The manager adds that people have misread the importance of Mark Carney’s announcement yesterday and says it is in fact the biggest change in UK inflation policy since Black Wednesday.
"We’ve fundamentally changed monetary policy in the UK. There’s a new barometer of spare capacity and that is the labour force survey," he explained. "This means that 41,000 people are now responsible for monetary policy for more than 60 million people in the UK."
He adds that Carney's "three knockout" tests for keeping interest rates at record low levels are in fact "three air punches" and that the text will either have no effect, or in the case of predicting a bubble, prove impossible to calculate.
"The MPC’s model for how inflation is created is wrong. We’ll end up keeping interest rates too low for too long, and will do more QE. This will create asset price inflation which in turn will create real wealth inflation," he warned.
He also says inflation is far more dangerous than policy makers and investors want to admit.

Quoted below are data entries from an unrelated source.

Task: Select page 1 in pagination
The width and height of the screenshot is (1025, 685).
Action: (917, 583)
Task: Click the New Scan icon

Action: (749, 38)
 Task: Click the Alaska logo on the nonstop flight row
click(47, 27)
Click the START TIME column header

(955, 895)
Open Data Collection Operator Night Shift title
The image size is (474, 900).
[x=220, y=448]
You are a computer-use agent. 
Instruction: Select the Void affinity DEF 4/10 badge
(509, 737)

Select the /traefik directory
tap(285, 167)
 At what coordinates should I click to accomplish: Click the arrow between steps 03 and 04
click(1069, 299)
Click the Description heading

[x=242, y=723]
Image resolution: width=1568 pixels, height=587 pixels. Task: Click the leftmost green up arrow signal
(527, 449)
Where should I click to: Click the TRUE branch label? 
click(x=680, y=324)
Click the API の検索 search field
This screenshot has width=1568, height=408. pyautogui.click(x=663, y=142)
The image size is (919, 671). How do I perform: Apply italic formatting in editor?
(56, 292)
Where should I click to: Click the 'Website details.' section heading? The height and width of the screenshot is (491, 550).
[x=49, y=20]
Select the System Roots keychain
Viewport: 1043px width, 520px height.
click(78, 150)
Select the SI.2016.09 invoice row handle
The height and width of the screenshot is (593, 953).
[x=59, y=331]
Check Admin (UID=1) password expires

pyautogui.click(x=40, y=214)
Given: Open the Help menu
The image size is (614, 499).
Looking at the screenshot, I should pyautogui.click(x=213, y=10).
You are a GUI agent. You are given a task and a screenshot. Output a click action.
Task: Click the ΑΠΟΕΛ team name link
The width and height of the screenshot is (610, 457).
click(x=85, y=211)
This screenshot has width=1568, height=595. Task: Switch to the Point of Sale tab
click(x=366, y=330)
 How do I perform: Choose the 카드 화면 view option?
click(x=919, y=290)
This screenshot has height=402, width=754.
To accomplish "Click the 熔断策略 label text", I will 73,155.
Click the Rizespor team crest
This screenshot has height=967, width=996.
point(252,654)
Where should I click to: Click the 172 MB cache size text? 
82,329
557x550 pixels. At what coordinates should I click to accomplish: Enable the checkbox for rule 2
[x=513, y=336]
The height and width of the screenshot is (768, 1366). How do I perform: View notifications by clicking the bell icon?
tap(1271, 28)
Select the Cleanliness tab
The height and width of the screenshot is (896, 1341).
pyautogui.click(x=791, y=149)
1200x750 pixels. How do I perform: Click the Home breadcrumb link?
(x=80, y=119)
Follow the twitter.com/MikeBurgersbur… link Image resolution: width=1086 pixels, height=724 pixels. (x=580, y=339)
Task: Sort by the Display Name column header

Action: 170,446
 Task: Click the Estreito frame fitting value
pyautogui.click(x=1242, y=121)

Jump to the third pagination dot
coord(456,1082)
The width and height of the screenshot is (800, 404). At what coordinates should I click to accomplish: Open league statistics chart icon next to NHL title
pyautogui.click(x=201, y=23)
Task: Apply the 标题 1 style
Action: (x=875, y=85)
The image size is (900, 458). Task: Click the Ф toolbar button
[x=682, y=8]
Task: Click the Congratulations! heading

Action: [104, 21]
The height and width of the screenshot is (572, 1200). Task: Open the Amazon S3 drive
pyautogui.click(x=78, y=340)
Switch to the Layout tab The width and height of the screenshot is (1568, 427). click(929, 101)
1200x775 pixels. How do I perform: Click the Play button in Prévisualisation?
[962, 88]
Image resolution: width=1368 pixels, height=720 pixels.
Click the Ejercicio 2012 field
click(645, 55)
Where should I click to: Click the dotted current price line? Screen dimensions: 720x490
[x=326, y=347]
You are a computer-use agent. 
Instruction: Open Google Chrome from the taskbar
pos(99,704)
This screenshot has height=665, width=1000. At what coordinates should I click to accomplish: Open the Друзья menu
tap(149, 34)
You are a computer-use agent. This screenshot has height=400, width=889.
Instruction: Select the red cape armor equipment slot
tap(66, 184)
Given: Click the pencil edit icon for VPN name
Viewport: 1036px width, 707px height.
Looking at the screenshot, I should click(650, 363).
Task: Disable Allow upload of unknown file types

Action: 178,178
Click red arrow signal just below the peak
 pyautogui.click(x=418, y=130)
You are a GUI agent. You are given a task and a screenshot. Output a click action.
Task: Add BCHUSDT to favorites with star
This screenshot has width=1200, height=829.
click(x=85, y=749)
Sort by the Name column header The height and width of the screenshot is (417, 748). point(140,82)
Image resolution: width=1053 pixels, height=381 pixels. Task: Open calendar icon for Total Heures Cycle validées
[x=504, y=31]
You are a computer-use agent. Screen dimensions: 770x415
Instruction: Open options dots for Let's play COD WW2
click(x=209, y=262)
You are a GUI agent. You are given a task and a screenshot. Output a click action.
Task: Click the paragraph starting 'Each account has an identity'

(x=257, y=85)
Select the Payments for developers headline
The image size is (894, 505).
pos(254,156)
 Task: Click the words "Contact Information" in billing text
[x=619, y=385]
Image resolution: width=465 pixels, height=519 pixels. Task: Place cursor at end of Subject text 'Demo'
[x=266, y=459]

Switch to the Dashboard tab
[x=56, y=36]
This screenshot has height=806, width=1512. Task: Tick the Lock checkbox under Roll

His answer for how to protect against these dangers is not what is expected from a bond manager. "Bonds are overvalued, you shouldn’t invest in them," he said.
"Investors need to invest in real assets such as prime property where you can increase the rents in line with inflation. Cashflows have to adjust for inflation and the most obvious real asset to be in is equities. Investors need to increase their exposure to equities. You should be well underweight bonds."
Doran says the IMA Sterling Corporate Bond sector has already suffered nine months of consecutive outflows; the total of roughly £3bn accounts for more than 5 per cent of the whole sector.
"I don’t see that turning around and it could even accelerate, which puts a lot of pressure on prices," he said.
Doran says that with so many bonds out there, if investors are selling out there are only two places the bonds can go – either back on the books of the banks or to fund managers.
However, fund managers are suffering outflows and have less capital to pick up bond issues and banks are plagued with regulation which limits the amount of leverage they can have on their balance sheets.
"It puts pressure on the banking sector to take bonds, but banks are being penalised by holding inventory on their balance sheets so they don’t want to hold debt," he said.
In order to protect his fund from the danger of everyone stampeding for the door, Doran has ramped up his cash weighting in the corporate bond fund to 12 per cent, in spite of the sector's record low yields.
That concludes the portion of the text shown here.